== GOAL OF THE EXERCISE ==
Copy out the entries below verbatim, from the line containing "Task: Expand the Node Attribute dropdown" through the line containing "will (94, 222).", both ends included, and nothing else.
========
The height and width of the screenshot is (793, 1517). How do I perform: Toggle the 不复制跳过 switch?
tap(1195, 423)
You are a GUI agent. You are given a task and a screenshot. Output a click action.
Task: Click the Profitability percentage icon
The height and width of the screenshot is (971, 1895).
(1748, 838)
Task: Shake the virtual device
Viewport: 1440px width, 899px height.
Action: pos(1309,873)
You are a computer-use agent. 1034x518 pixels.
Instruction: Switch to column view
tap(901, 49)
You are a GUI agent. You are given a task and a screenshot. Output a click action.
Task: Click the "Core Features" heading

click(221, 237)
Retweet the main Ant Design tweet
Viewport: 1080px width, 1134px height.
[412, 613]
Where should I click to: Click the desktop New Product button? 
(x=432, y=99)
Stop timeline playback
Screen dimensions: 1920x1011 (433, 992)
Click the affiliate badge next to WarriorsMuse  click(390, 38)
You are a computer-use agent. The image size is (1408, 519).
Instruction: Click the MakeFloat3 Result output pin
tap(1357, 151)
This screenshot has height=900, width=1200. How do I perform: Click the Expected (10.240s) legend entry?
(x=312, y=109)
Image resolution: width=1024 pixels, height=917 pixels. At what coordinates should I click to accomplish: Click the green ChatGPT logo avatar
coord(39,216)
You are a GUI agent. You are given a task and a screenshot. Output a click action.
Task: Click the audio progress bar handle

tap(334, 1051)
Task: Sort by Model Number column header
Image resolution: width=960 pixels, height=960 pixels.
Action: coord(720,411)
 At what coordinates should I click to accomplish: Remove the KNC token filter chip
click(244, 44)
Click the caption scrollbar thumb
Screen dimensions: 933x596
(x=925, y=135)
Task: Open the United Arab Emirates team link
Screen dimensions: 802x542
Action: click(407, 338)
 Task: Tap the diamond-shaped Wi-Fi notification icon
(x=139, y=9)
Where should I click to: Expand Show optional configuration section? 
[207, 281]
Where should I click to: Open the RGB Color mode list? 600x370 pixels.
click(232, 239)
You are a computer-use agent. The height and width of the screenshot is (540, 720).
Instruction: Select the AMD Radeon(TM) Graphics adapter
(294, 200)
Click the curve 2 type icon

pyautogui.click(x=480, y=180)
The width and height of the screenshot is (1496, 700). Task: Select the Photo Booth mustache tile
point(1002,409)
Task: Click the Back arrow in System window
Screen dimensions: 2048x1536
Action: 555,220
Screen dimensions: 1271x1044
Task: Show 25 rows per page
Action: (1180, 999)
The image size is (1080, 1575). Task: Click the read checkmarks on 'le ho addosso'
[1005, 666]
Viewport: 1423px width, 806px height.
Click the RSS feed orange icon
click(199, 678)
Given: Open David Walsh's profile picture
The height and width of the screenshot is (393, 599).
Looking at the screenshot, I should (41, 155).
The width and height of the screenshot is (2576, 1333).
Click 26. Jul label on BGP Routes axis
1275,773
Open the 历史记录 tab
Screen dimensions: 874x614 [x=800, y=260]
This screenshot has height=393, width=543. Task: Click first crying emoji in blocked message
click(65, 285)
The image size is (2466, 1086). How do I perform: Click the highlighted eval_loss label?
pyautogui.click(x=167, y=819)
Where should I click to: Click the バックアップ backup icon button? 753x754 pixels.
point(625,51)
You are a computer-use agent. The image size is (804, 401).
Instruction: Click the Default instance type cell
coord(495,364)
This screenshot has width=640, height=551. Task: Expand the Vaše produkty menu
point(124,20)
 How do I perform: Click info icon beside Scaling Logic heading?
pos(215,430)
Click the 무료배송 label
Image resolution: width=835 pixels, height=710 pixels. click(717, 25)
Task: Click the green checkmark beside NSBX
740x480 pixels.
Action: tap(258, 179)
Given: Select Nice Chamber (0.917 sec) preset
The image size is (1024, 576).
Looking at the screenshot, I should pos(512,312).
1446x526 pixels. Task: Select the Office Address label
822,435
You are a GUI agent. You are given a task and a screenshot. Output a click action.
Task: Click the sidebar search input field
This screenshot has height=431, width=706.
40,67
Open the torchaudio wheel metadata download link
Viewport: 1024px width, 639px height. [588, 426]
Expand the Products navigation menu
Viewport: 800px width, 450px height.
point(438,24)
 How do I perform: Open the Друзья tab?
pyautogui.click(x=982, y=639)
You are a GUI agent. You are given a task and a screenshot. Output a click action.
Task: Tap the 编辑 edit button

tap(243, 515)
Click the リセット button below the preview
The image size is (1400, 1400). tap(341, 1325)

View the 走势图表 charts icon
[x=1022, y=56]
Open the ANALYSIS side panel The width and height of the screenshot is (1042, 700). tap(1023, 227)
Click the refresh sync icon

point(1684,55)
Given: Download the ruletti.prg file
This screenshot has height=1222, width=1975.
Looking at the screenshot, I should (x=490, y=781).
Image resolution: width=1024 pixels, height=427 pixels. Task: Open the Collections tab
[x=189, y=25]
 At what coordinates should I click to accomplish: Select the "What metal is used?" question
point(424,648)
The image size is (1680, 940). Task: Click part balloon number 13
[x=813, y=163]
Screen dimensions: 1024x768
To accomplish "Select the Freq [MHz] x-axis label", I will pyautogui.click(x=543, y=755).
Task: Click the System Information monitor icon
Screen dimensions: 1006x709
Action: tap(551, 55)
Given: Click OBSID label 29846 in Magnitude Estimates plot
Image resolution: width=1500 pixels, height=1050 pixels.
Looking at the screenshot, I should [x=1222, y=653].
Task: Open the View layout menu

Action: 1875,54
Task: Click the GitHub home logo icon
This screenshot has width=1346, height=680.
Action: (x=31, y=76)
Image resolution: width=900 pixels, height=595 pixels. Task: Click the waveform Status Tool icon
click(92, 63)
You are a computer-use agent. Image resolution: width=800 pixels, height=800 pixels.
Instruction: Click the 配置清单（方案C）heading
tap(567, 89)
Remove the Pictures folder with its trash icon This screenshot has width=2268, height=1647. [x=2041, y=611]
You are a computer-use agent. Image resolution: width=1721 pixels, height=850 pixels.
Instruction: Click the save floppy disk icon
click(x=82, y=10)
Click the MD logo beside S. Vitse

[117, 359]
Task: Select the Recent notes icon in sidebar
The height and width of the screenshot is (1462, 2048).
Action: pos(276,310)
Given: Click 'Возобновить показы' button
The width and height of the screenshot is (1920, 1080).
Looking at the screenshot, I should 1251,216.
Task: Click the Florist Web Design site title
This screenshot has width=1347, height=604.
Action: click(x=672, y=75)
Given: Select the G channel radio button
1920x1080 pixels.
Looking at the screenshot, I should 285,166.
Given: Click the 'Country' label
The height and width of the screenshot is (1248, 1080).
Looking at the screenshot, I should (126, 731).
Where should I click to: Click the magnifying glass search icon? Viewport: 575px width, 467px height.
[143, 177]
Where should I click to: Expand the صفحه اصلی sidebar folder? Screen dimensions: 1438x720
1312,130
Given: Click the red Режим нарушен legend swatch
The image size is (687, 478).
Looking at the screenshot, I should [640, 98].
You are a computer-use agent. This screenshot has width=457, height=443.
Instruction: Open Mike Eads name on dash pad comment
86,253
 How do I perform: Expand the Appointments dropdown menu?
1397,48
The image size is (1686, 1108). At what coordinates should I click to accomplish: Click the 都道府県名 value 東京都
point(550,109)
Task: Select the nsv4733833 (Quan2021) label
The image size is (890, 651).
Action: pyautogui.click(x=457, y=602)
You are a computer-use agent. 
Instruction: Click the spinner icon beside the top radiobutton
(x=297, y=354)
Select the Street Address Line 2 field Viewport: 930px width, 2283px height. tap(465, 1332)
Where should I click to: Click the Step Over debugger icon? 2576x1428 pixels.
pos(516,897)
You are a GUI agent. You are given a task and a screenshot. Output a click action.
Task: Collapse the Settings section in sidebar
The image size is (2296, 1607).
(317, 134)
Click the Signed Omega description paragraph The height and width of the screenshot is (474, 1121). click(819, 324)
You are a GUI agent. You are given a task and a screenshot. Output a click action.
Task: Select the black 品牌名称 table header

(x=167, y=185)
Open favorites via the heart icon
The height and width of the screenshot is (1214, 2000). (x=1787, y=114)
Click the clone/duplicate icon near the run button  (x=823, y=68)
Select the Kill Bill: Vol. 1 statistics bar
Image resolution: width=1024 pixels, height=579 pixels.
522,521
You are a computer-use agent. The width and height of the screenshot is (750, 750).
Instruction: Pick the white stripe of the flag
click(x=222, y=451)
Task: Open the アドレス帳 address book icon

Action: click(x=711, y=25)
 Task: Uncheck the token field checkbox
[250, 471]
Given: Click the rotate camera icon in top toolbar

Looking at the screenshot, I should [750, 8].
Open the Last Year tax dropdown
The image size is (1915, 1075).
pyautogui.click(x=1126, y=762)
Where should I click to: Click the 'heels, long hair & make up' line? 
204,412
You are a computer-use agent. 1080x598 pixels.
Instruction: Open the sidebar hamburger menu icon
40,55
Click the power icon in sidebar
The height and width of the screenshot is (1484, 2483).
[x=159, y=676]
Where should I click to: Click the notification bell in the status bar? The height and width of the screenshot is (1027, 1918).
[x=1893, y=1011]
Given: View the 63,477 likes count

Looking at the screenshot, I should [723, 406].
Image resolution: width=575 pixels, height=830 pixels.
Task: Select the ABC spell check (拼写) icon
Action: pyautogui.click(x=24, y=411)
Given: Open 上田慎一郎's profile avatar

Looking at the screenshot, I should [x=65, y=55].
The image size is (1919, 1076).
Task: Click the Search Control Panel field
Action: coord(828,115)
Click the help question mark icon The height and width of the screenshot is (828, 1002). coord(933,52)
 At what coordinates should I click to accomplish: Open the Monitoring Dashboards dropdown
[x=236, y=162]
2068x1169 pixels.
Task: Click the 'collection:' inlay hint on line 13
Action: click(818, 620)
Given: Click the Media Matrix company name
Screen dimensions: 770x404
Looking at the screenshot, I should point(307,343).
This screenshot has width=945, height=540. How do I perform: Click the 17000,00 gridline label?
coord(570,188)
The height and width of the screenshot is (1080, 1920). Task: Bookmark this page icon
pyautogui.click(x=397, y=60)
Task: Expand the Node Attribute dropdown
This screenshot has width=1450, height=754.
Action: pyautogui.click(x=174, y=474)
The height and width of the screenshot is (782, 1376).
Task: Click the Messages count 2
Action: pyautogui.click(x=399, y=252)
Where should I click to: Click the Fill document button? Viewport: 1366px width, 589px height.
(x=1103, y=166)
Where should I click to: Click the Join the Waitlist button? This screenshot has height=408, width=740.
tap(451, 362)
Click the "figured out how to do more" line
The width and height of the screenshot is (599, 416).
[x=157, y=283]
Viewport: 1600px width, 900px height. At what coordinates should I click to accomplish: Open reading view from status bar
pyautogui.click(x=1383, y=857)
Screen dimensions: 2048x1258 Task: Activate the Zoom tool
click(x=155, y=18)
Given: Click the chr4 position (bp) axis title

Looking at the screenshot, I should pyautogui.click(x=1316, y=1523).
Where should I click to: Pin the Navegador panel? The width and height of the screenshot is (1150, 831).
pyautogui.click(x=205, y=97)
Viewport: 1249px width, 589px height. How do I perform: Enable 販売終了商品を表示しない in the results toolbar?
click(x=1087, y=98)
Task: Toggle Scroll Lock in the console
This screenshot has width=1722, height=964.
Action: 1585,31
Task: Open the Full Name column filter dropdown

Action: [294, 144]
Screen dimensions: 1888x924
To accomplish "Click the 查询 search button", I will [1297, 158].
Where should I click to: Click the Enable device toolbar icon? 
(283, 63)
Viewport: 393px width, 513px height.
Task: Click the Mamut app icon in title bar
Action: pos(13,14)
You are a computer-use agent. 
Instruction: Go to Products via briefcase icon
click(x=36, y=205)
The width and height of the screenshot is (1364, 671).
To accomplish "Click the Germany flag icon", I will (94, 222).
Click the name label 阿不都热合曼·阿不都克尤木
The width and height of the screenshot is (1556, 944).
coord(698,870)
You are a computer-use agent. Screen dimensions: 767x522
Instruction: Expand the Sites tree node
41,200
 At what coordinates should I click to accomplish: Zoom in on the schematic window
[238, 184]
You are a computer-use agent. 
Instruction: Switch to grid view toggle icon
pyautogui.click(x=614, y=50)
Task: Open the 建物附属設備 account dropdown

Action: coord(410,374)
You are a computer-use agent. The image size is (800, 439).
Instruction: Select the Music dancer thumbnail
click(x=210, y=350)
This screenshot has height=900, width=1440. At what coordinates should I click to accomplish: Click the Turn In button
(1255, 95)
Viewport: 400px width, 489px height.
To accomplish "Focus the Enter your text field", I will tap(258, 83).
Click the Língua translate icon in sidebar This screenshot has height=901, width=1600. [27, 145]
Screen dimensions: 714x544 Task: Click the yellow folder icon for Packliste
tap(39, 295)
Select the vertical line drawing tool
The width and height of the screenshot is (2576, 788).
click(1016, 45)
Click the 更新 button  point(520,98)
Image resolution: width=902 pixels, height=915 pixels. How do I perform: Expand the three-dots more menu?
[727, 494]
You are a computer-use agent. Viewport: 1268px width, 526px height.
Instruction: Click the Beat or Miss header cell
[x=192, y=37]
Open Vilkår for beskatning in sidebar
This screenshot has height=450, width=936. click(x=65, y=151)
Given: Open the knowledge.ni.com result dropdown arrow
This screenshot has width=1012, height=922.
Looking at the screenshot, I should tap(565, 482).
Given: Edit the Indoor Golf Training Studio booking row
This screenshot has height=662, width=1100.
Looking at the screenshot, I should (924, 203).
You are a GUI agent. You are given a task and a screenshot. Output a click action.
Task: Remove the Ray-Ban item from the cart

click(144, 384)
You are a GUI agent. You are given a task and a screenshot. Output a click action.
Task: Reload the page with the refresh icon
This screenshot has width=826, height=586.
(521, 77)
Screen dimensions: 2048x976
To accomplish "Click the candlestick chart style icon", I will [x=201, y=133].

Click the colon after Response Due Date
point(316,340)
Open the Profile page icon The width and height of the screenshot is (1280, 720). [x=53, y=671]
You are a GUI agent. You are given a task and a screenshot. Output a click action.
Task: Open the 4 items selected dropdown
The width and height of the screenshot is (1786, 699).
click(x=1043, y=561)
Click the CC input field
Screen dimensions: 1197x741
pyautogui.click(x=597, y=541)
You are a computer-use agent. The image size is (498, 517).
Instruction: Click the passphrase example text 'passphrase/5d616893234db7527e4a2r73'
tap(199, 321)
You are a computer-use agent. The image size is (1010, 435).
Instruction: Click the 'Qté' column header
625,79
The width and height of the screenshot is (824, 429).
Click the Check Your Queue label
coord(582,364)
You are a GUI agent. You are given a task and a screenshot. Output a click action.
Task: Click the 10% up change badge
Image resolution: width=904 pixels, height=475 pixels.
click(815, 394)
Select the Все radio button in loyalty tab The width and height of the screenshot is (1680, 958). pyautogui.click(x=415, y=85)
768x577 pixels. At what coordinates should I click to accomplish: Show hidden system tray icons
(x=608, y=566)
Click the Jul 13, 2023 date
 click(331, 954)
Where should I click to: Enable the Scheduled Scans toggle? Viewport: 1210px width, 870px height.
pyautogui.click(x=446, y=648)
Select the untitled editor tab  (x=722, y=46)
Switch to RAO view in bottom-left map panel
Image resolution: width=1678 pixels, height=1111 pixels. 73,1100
========
== THE REPLY ==
Task: Expand the Node Attribute dropdown
This screenshot has width=1450, height=754.
Action: pyautogui.click(x=174, y=474)
The height and width of the screenshot is (782, 1376).
Task: Click the Messages count 2
Action: pyautogui.click(x=399, y=252)
Where should I click to: Click the Fill document button? Viewport: 1366px width, 589px height.
(x=1103, y=166)
Where should I click to: Click the Join the Waitlist button? This screenshot has height=408, width=740.
tap(451, 362)
Click the "figured out how to do more" line
The width and height of the screenshot is (599, 416).
[x=157, y=283]
Viewport: 1600px width, 900px height. At what coordinates should I click to accomplish: Open reading view from status bar
pyautogui.click(x=1383, y=857)
Screen dimensions: 2048x1258 Task: Activate the Zoom tool
click(x=155, y=18)
Given: Click the chr4 position (bp) axis title

Looking at the screenshot, I should pyautogui.click(x=1316, y=1523).
Where should I click to: Pin the Navegador panel? The width and height of the screenshot is (1150, 831).
pyautogui.click(x=205, y=97)
Viewport: 1249px width, 589px height. How do I perform: Enable 販売終了商品を表示しない in the results toolbar?
click(x=1087, y=98)
Task: Toggle Scroll Lock in the console
This screenshot has width=1722, height=964.
Action: 1585,31
Task: Open the Full Name column filter dropdown

Action: [294, 144]
Screen dimensions: 1888x924
To accomplish "Click the 查询 search button", I will [1297, 158].
Where should I click to: Click the Enable device toolbar icon? 
(283, 63)
Viewport: 393px width, 513px height.
Task: Click the Mamut app icon in title bar
Action: pos(13,14)
You are a computer-use agent. 
Instruction: Go to Products via briefcase icon
click(x=36, y=205)
The width and height of the screenshot is (1364, 671).
To accomplish "Click the Germany flag icon", I will (94, 222).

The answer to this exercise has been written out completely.